▸ **TASK DETAILS**
How many lines of the material below contain the string "will"? Answer with the number and nothing else.

▸ **GIVEN RECORDS**
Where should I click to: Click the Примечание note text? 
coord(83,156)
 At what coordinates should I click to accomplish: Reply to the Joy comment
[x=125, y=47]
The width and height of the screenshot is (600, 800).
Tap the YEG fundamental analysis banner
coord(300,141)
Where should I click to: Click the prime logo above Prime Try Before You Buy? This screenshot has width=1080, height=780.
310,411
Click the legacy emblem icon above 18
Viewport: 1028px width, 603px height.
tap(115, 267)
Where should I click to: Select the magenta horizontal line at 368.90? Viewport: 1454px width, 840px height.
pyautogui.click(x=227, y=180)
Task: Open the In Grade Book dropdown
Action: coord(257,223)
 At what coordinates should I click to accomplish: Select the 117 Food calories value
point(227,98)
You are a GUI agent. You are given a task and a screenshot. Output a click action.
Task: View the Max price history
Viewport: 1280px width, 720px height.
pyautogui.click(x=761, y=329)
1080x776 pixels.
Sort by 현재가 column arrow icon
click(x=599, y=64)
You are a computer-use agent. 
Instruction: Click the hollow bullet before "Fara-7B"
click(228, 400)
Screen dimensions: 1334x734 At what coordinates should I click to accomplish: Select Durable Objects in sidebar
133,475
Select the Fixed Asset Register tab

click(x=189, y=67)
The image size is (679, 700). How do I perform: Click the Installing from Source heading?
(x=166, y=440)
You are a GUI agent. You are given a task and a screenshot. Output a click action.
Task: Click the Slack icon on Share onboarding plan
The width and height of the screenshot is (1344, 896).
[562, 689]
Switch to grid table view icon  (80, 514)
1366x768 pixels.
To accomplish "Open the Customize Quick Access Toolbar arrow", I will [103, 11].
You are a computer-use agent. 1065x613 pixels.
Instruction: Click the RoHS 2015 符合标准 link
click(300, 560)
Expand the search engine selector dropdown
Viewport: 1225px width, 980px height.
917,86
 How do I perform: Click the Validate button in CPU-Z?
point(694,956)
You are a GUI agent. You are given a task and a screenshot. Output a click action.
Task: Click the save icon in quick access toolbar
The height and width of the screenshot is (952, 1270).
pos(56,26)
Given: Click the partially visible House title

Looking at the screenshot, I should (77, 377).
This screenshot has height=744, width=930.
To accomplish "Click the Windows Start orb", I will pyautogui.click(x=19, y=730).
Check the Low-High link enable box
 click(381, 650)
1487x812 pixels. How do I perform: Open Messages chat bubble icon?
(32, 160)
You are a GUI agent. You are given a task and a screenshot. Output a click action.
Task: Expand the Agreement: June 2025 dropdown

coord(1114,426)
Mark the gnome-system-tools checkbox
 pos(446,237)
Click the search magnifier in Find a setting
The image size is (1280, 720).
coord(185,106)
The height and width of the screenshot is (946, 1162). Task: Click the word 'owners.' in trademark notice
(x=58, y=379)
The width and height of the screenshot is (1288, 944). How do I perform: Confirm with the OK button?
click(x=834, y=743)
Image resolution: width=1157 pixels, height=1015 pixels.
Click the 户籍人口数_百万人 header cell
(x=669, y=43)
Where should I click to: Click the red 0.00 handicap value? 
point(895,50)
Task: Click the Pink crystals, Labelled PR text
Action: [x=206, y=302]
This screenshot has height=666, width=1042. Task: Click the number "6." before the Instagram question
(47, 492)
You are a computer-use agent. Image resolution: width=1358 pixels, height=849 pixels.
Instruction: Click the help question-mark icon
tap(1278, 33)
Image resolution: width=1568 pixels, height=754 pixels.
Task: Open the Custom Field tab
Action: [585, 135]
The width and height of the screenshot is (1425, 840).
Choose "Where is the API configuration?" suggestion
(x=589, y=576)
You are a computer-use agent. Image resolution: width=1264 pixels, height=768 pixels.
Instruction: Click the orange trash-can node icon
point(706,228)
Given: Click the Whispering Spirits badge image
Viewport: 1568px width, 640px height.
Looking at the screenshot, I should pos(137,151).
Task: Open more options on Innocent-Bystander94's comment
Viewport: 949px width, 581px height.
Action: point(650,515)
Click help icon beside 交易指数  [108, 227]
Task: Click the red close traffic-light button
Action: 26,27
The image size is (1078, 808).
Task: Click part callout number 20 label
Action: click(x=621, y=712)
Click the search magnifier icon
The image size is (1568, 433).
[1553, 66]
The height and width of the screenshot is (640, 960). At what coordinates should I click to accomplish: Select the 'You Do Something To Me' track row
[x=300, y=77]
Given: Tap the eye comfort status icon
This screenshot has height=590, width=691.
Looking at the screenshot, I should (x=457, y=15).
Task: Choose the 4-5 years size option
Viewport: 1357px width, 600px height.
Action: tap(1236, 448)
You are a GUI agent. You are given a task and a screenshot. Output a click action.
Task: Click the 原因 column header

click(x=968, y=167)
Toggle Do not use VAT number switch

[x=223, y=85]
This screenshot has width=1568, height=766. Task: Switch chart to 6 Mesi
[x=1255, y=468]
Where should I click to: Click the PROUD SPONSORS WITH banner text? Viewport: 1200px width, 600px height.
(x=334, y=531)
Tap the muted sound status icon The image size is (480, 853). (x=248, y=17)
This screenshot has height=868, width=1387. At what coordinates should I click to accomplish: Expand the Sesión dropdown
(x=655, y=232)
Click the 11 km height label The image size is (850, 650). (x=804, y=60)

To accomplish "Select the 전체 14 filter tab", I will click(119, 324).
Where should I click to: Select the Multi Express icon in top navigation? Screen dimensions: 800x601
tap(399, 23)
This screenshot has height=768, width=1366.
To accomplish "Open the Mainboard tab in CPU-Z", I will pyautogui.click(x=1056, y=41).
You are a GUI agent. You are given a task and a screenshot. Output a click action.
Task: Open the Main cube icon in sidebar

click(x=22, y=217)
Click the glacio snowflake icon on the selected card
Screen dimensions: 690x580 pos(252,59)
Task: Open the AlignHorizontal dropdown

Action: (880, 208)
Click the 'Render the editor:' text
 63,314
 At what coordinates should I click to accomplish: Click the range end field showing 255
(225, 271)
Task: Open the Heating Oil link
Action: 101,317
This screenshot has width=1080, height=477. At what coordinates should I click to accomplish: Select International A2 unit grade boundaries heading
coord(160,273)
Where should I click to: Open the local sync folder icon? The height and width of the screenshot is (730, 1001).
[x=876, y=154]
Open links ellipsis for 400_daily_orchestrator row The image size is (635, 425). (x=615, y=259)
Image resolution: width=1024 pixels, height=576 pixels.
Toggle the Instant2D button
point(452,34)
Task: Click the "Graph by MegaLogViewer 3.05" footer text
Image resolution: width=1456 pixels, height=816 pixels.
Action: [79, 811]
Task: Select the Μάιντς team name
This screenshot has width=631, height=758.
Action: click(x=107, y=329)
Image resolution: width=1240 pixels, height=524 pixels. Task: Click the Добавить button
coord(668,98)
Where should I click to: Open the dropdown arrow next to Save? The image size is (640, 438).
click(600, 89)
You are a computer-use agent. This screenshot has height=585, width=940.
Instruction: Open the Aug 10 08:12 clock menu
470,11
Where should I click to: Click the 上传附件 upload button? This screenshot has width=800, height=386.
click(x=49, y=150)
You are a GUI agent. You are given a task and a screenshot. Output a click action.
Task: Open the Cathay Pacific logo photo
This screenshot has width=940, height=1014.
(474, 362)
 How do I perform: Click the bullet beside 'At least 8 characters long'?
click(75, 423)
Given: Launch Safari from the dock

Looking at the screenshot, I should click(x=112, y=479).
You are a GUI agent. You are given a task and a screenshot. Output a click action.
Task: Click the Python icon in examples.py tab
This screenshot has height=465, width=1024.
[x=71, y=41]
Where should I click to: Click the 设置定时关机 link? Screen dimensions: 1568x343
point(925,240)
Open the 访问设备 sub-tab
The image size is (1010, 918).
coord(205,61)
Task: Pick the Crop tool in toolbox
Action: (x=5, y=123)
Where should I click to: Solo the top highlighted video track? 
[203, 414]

▸ **RESULT FOR THIS TASK**
4